**Task statement**.
Reproduce the lines of the listing below without changes, starting at the line containing "Task: Click the do not wring icon" and ending after the line containing "Action: pos(132,231)". Leave out the pictures.

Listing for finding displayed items
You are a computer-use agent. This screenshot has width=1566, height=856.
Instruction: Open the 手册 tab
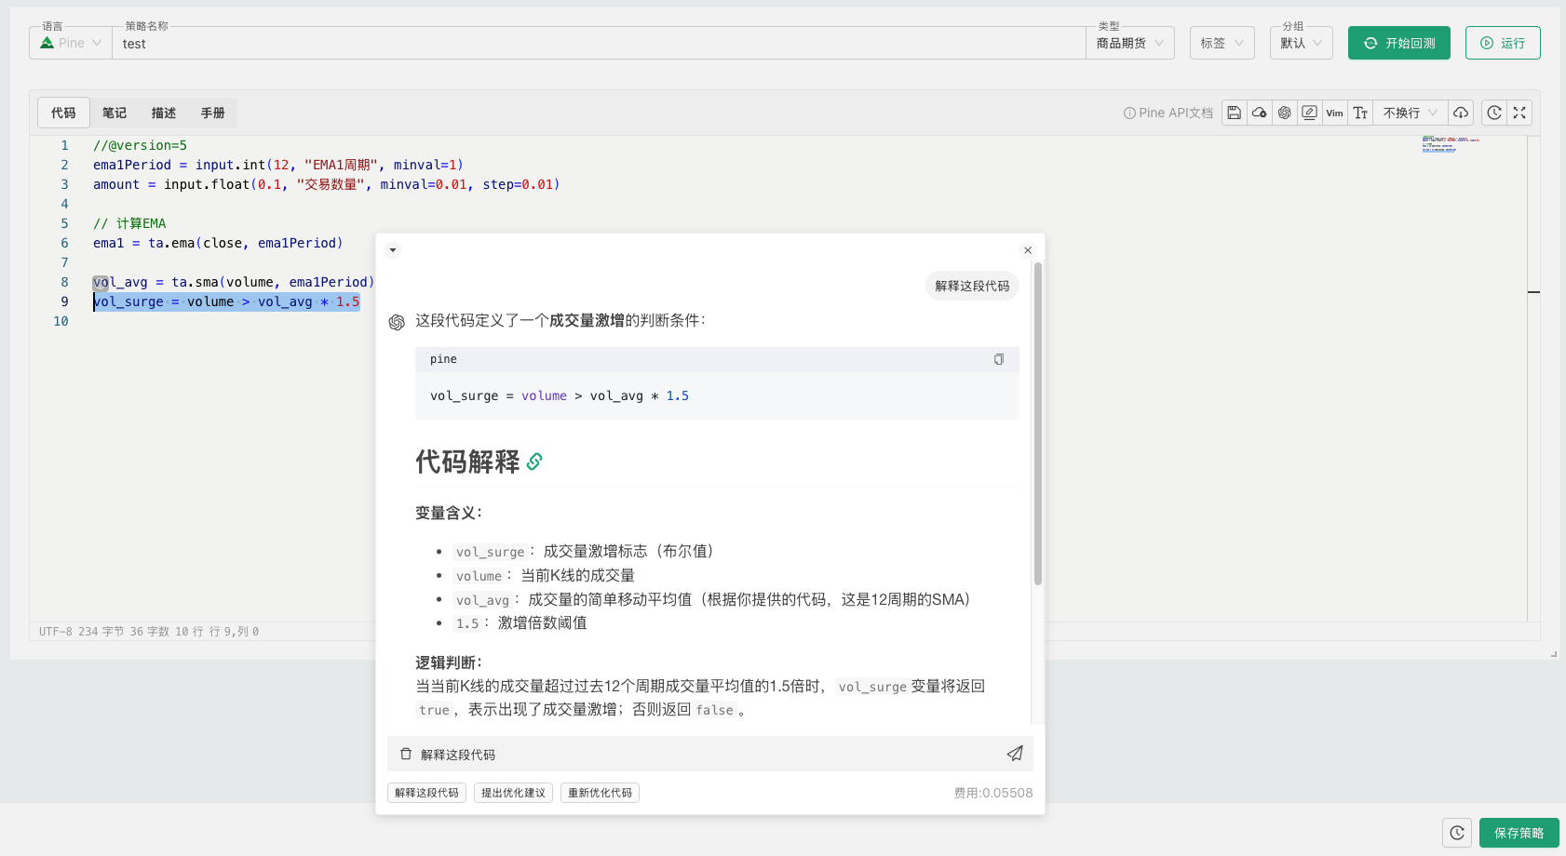[x=212, y=112]
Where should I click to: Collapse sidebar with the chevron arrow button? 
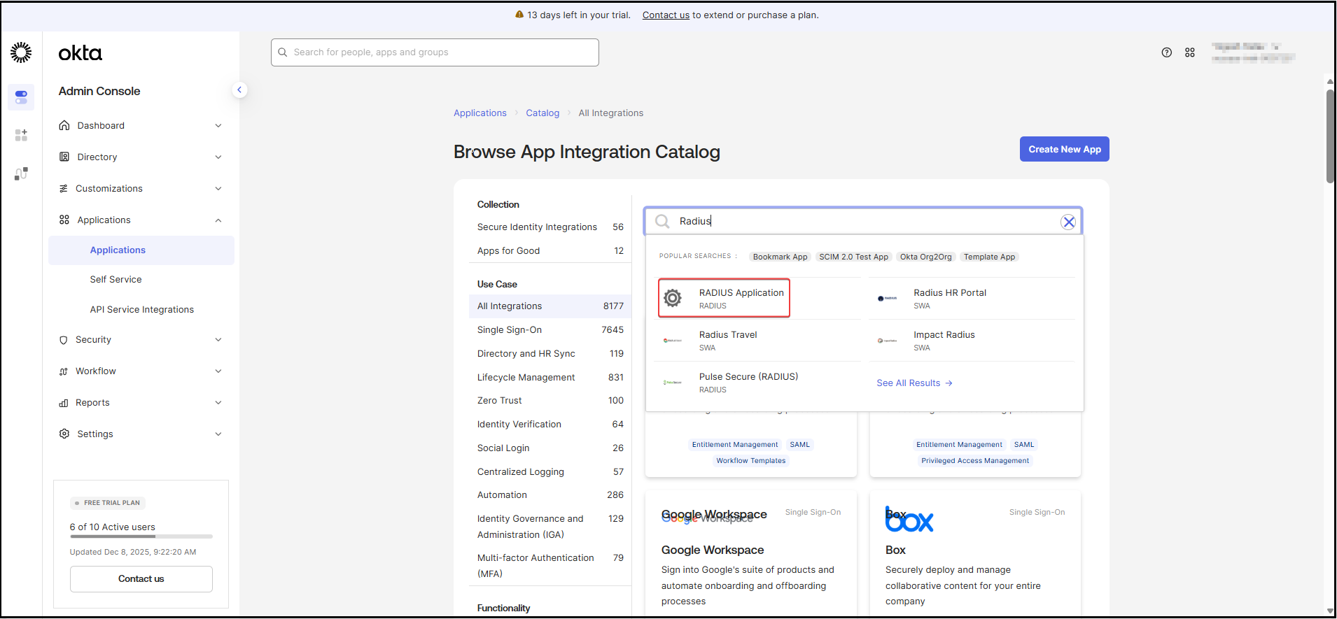coord(239,90)
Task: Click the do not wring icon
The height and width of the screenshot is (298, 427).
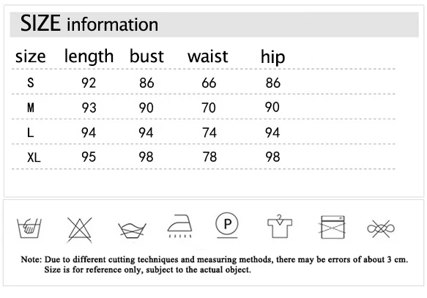Action: pos(132,231)
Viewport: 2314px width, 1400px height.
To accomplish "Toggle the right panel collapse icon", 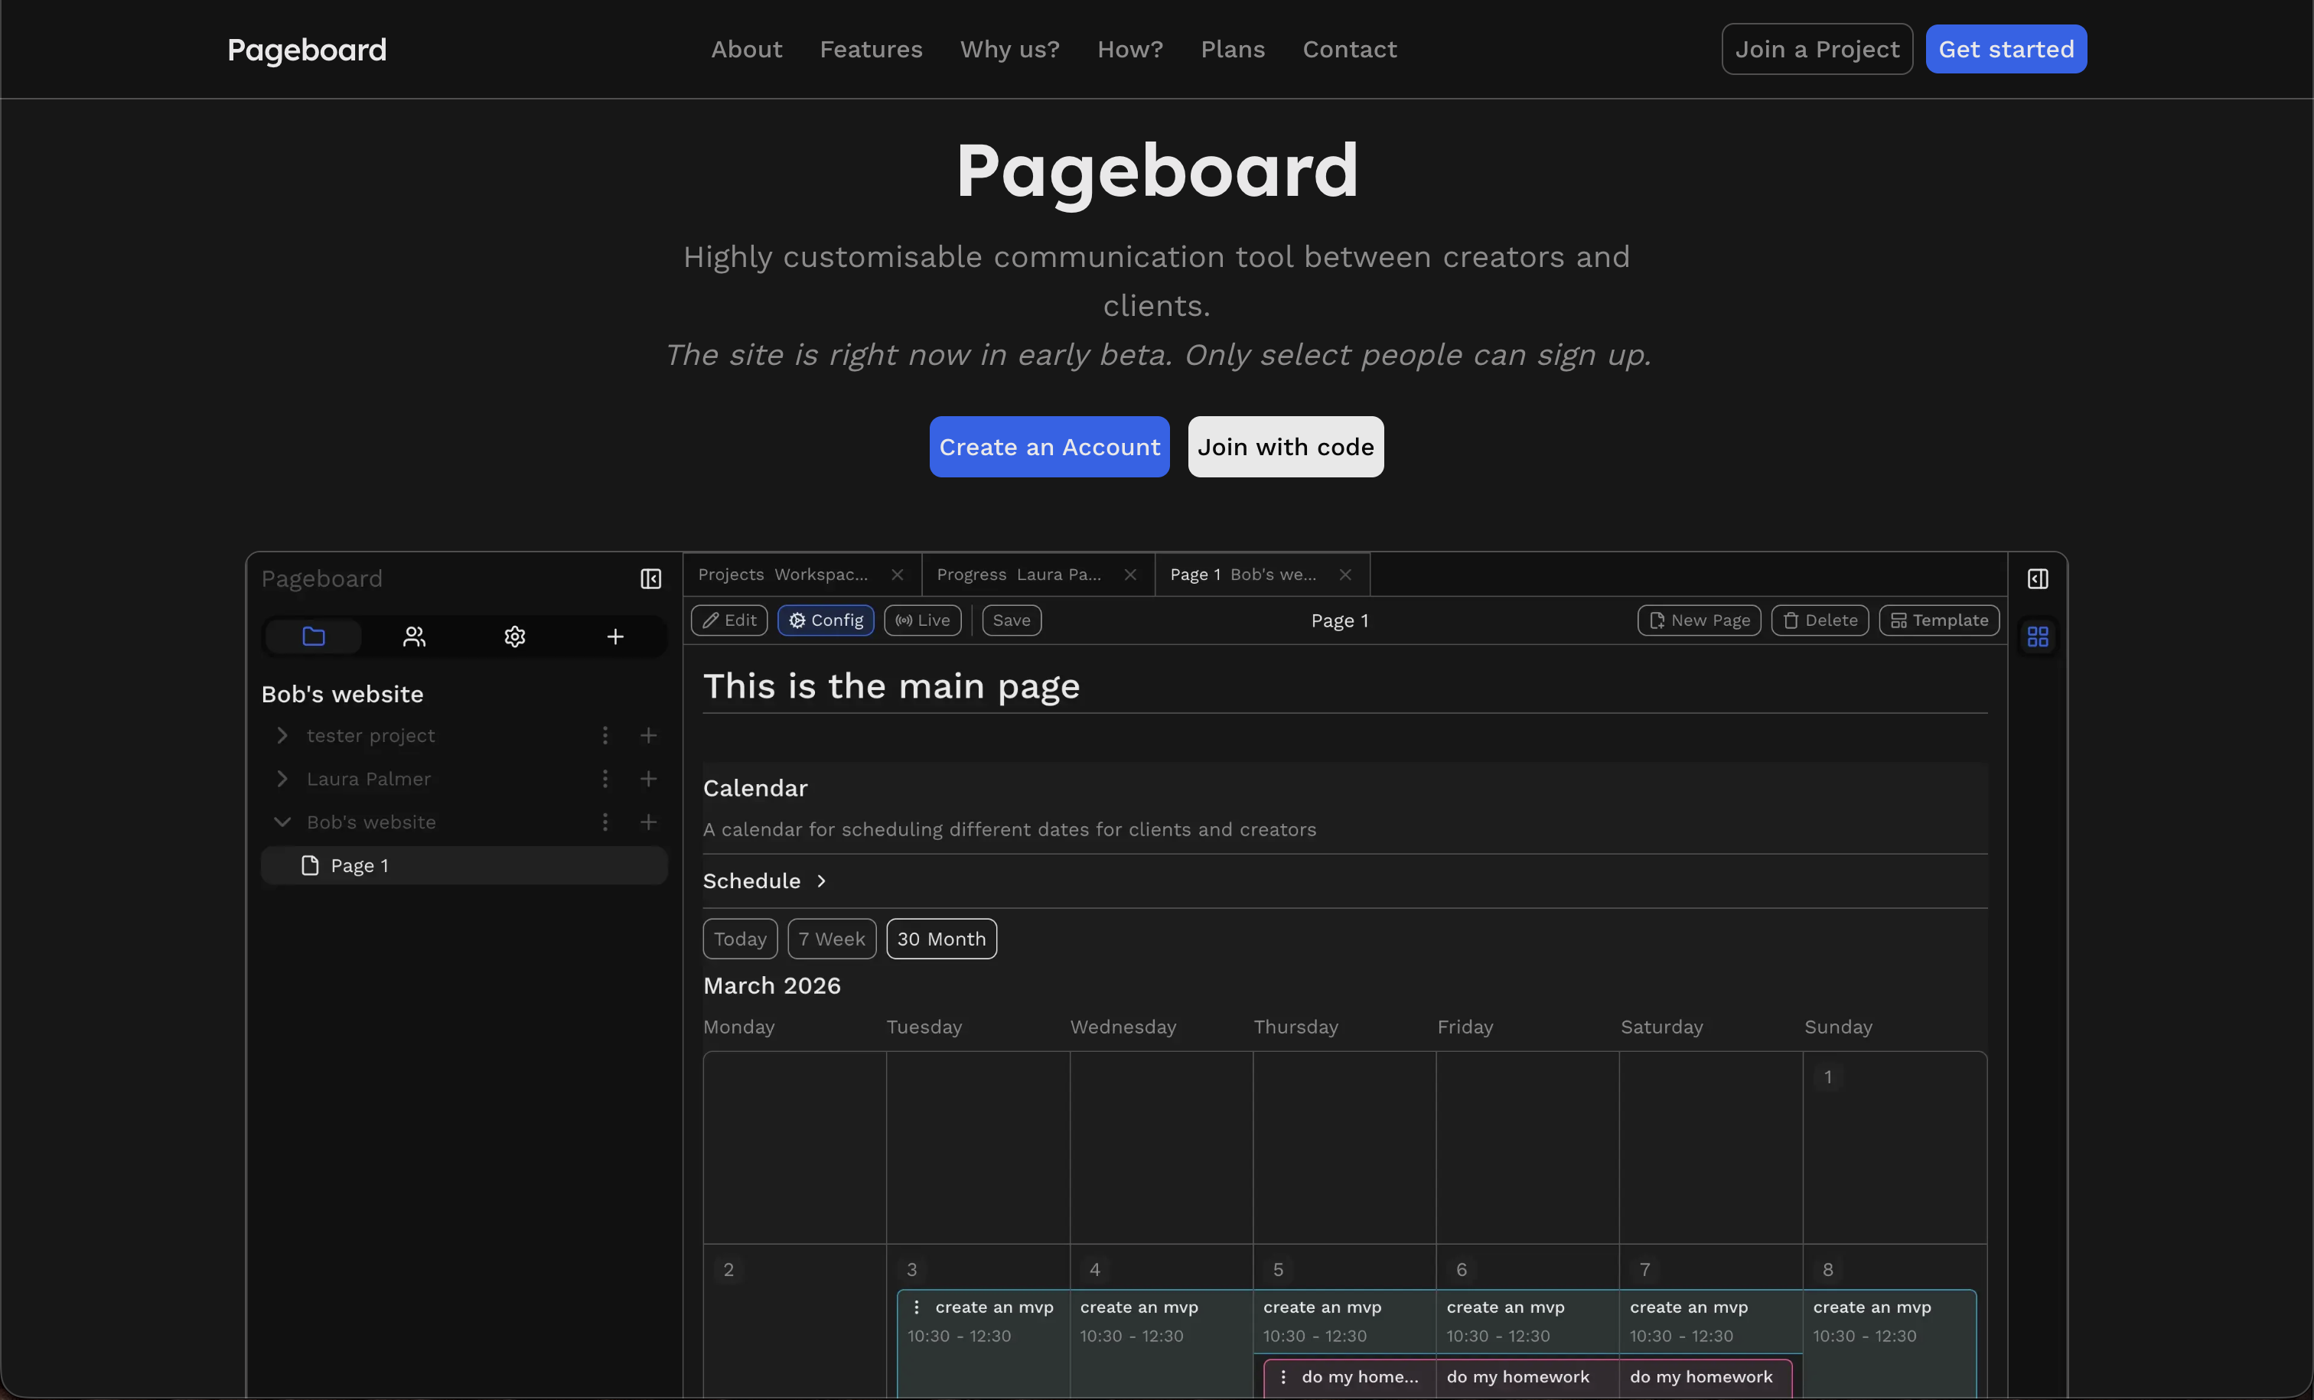I will click(2038, 578).
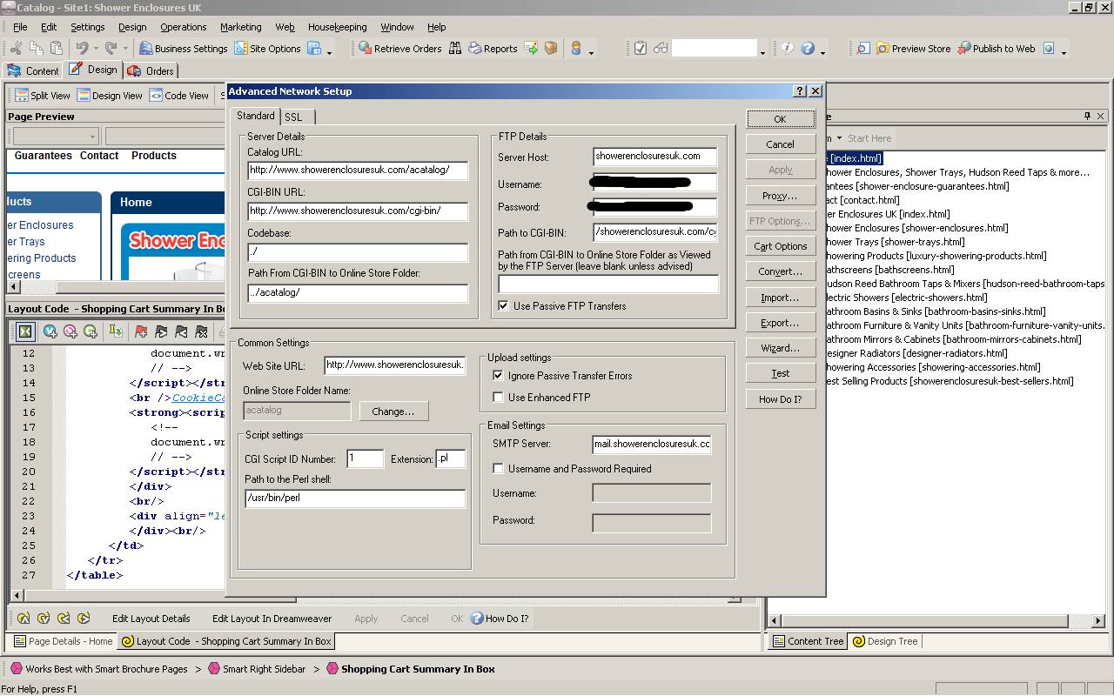Image resolution: width=1114 pixels, height=696 pixels.
Task: Click the blue help question mark icon
Action: [808, 49]
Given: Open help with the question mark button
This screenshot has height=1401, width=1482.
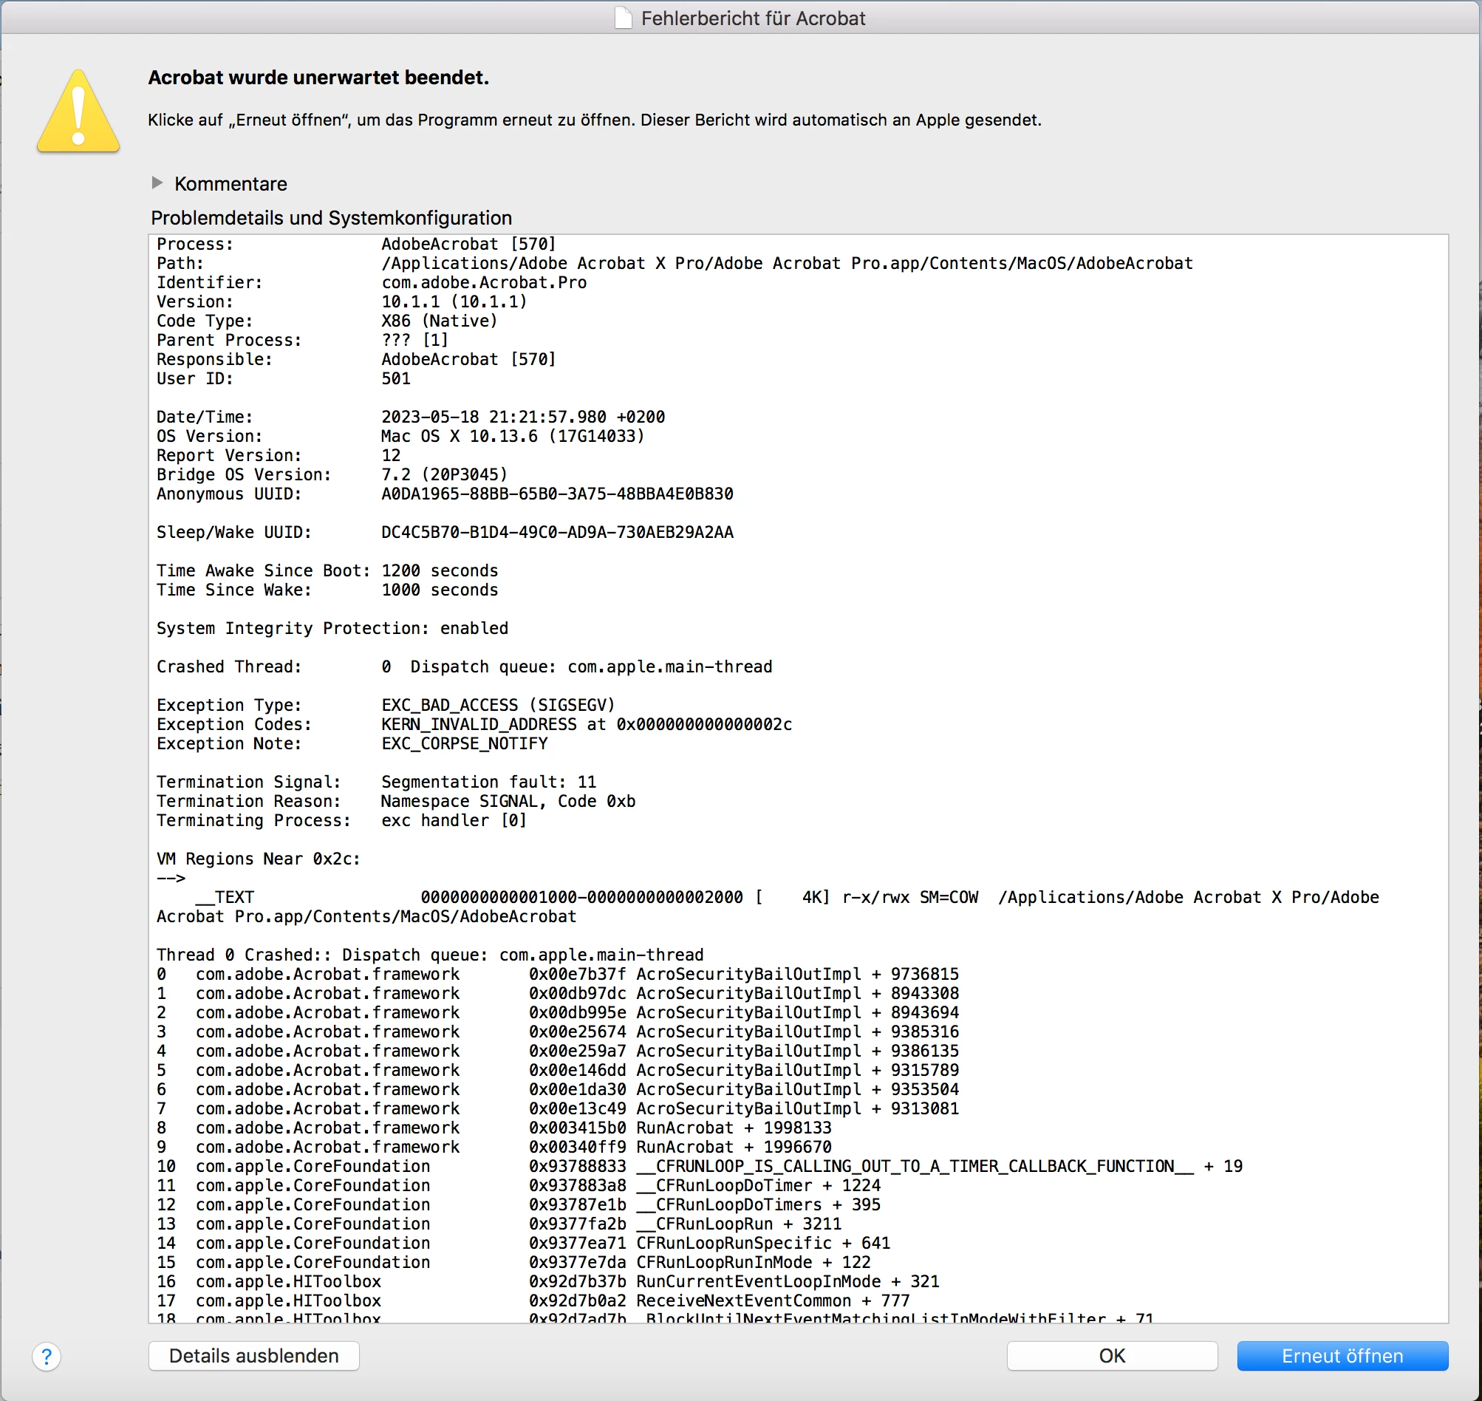Looking at the screenshot, I should coord(46,1356).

**Output below**.
Task: Click the do not wring icon
The height and width of the screenshot is (298, 427).
Action: pos(132,231)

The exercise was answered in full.